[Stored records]
++++++++++

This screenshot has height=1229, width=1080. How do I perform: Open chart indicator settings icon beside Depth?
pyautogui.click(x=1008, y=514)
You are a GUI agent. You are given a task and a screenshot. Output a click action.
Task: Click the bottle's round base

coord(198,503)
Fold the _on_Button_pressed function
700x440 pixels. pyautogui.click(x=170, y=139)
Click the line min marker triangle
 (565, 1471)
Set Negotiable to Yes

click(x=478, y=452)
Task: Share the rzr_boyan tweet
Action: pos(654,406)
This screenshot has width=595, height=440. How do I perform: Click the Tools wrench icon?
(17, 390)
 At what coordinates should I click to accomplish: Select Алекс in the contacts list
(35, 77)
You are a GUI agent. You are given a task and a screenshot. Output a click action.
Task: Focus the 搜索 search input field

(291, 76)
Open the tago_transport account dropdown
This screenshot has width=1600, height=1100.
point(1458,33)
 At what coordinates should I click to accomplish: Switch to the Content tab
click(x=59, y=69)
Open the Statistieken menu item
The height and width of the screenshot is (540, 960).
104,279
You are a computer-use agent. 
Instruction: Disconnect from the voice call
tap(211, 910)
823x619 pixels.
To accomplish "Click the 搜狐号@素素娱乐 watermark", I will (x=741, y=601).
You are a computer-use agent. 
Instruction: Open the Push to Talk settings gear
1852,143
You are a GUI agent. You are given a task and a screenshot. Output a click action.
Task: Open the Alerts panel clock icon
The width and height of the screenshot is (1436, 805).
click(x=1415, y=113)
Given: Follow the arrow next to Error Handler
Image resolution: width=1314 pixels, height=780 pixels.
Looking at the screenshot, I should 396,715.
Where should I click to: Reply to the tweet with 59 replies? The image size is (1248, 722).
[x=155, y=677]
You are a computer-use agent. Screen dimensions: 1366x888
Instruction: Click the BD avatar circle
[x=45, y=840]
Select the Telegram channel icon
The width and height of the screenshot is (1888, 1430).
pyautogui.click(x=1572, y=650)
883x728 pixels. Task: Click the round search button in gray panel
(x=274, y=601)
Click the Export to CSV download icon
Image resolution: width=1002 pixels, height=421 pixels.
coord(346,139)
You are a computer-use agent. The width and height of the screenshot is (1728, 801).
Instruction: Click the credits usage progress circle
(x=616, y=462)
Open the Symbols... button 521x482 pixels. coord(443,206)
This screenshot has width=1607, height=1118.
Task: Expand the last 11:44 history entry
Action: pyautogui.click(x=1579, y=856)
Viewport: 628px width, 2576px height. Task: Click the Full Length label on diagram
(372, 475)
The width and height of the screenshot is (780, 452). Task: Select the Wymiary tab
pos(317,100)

++++++++++

:: DIRECTIONS ::
Output the lines above verbatim and in full.

:: ANSWER TO THIS TASK ::
This screenshot has height=1229, width=1080. How do I perform: Open chart indicator settings icon beside Depth?
pyautogui.click(x=1008, y=514)
You are a GUI agent. You are given a task and a screenshot. Output a click action.
Task: Click the bottle's round base

coord(198,503)
Fold the _on_Button_pressed function
700x440 pixels. pyautogui.click(x=170, y=139)
Click the line min marker triangle
 (565, 1471)
Set Negotiable to Yes

click(x=478, y=452)
Task: Share the rzr_boyan tweet
Action: pos(654,406)
This screenshot has width=595, height=440. How do I perform: Click the Tools wrench icon?
(17, 390)
 At what coordinates should I click to accomplish: Select Алекс in the contacts list
(35, 77)
You are a GUI agent. You are given a task and a screenshot. Output a click action.
Task: Focus the 搜索 search input field

(291, 76)
Open the tago_transport account dropdown
This screenshot has width=1600, height=1100.
point(1458,33)
 At what coordinates should I click to accomplish: Switch to the Content tab
click(x=59, y=69)
Open the Statistieken menu item
The height and width of the screenshot is (540, 960).
104,279
You are a computer-use agent. 
Instruction: Disconnect from the voice call
tap(211, 910)
823x619 pixels.
To accomplish "Click the 搜狐号@素素娱乐 watermark", I will (x=741, y=601).
You are a computer-use agent. 
Instruction: Open the Push to Talk settings gear
1852,143
You are a GUI agent. You are given a task and a screenshot. Output a click action.
Task: Open the Alerts panel clock icon
The width and height of the screenshot is (1436, 805).
click(x=1415, y=113)
Given: Follow the arrow next to Error Handler
Image resolution: width=1314 pixels, height=780 pixels.
Looking at the screenshot, I should 396,715.
Where should I click to: Reply to the tweet with 59 replies? The image size is (1248, 722).
[x=155, y=677]
You are a computer-use agent. Screen dimensions: 1366x888
Instruction: Click the BD avatar circle
[x=45, y=840]
Select the Telegram channel icon
The width and height of the screenshot is (1888, 1430).
pyautogui.click(x=1572, y=650)
883x728 pixels. Task: Click the round search button in gray panel
(x=274, y=601)
Click the Export to CSV download icon
Image resolution: width=1002 pixels, height=421 pixels.
coord(346,139)
You are a computer-use agent. The width and height of the screenshot is (1728, 801).
Instruction: Click the credits usage progress circle
(x=616, y=462)
Open the Symbols... button 521x482 pixels. coord(443,206)
This screenshot has width=1607, height=1118.
Task: Expand the last 11:44 history entry
Action: pyautogui.click(x=1579, y=856)
Viewport: 628px width, 2576px height. Task: Click the Full Length label on diagram
(372, 475)
The width and height of the screenshot is (780, 452). Task: Select the Wymiary tab
pos(317,100)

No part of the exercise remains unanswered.